***** Dataset records
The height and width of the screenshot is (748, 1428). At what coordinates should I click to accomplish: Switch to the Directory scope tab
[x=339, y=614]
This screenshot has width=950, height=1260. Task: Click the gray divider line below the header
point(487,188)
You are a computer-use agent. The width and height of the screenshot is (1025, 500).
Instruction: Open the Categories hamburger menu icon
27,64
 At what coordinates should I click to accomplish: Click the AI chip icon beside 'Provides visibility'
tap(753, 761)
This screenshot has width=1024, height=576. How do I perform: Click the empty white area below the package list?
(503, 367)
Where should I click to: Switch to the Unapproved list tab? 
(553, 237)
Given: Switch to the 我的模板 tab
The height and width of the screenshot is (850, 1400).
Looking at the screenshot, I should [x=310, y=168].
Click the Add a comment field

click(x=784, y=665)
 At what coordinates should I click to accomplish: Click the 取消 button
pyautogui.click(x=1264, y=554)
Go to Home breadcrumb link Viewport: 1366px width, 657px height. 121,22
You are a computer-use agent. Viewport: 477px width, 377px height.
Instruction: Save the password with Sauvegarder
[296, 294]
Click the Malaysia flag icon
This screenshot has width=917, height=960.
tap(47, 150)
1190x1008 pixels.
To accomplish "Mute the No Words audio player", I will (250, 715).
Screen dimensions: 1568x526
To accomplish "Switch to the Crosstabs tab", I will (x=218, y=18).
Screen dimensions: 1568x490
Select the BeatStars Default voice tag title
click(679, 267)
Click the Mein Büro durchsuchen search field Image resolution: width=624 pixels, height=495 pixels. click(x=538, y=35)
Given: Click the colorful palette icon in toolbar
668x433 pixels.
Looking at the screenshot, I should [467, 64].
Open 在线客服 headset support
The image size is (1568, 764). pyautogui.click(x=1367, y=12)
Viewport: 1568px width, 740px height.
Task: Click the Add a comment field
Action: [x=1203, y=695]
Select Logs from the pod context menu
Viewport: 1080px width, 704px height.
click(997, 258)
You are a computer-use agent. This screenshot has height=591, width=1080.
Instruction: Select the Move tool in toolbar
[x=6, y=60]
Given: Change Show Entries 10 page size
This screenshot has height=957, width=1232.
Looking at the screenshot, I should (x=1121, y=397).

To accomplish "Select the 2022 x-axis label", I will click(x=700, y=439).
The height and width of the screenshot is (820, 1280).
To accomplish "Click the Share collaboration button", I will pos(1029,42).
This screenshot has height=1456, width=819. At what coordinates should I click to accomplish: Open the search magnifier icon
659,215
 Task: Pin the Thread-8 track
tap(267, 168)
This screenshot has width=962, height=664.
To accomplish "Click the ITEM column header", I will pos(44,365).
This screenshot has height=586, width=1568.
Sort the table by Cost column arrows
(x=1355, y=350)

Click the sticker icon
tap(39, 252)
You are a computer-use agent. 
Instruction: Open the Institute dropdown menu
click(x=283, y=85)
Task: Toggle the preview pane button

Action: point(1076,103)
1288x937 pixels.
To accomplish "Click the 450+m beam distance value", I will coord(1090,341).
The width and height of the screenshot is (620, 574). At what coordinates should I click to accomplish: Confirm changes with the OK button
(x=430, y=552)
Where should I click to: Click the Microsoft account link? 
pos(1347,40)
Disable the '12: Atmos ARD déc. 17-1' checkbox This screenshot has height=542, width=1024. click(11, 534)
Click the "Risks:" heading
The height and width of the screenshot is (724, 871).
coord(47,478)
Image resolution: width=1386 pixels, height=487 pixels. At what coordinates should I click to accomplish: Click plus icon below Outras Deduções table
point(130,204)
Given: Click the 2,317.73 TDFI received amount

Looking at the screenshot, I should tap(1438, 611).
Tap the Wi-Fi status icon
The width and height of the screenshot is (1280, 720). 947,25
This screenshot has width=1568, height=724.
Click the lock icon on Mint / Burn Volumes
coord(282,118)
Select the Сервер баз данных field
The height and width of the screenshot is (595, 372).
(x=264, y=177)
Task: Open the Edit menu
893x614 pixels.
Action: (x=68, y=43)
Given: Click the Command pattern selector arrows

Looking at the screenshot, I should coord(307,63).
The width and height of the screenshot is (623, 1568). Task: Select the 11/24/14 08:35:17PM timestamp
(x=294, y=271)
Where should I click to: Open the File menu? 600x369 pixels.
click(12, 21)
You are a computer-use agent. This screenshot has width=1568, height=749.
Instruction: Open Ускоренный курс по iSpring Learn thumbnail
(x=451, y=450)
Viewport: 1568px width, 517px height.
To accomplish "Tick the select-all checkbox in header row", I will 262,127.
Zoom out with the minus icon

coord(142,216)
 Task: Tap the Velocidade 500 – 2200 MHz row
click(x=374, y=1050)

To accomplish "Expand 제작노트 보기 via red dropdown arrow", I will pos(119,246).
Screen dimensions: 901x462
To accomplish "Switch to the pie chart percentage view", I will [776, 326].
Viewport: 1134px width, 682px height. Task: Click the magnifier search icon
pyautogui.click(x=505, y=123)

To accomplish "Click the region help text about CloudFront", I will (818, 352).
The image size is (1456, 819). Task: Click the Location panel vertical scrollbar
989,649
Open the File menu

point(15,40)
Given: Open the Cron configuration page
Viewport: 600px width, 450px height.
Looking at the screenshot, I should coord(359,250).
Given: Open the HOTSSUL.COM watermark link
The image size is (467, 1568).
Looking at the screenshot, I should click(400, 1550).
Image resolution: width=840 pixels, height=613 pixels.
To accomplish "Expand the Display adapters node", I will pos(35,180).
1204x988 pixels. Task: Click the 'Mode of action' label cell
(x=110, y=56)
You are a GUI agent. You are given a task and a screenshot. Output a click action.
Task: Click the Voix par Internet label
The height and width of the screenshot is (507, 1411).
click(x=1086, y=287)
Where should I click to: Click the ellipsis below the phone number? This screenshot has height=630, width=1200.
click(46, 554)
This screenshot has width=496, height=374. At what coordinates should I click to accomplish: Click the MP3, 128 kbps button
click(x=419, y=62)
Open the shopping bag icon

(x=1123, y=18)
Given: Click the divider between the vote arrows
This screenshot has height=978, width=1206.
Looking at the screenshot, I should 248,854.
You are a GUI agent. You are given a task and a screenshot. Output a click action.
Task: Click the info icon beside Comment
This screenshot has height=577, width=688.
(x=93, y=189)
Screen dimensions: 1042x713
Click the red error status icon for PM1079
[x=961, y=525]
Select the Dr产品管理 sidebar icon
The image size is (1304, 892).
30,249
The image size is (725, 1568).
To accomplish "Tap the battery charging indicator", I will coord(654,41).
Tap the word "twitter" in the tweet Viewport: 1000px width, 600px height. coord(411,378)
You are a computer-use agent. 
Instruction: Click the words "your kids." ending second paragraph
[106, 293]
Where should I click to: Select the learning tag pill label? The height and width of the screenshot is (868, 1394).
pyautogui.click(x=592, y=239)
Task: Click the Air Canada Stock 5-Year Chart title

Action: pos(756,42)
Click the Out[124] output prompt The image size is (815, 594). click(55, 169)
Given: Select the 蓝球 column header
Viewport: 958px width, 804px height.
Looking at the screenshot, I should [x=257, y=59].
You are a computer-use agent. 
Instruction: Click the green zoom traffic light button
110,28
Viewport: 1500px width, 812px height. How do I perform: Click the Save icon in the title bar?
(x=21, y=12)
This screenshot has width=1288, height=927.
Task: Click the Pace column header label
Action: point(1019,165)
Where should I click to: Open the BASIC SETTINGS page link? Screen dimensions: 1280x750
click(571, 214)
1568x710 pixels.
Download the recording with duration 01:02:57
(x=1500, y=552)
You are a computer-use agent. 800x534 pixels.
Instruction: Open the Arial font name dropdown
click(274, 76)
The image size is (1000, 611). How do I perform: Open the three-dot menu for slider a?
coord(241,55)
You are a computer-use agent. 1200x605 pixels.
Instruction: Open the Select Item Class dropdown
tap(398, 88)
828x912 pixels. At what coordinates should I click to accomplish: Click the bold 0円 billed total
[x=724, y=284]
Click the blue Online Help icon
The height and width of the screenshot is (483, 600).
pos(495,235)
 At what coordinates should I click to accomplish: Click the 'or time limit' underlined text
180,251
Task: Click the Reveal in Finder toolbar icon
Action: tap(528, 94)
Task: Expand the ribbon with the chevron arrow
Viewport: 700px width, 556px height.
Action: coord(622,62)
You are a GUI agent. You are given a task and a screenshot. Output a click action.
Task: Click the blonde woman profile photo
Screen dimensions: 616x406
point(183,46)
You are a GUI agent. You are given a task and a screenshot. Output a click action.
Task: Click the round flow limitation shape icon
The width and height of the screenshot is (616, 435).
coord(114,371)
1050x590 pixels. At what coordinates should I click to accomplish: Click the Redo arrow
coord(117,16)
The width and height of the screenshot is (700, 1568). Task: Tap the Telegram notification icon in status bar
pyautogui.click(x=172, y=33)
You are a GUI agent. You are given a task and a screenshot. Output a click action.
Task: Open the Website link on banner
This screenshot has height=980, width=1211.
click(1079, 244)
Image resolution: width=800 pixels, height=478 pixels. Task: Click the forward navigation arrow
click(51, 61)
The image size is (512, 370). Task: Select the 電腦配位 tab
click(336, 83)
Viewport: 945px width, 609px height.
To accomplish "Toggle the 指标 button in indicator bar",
**********
Retype the portion of the data above that starts on the line with "Tap the word" and finishes on the line with "1568x710 pixels.", including both of those lines.

Tap the word "twitter" in the tweet Viewport: 1000px width, 600px height. coord(411,378)
You are a computer-use agent. 
Instruction: Click the words "your kids." ending second paragraph
[106, 293]
Where should I click to: Select the learning tag pill label? The height and width of the screenshot is (868, 1394).
pyautogui.click(x=592, y=239)
Task: Click the Air Canada Stock 5-Year Chart title

Action: pos(756,42)
Click the Out[124] output prompt The image size is (815, 594). click(55, 169)
Given: Select the 蓝球 column header
Viewport: 958px width, 804px height.
Looking at the screenshot, I should [x=257, y=59].
You are a computer-use agent. 
Instruction: Click the green zoom traffic light button
110,28
Viewport: 1500px width, 812px height. How do I perform: Click the Save icon in the title bar?
(x=21, y=12)
This screenshot has width=1288, height=927.
Task: Click the Pace column header label
Action: point(1019,165)
Where should I click to: Open the BASIC SETTINGS page link? Screen dimensions: 1280x750
click(571, 214)
1568x710 pixels.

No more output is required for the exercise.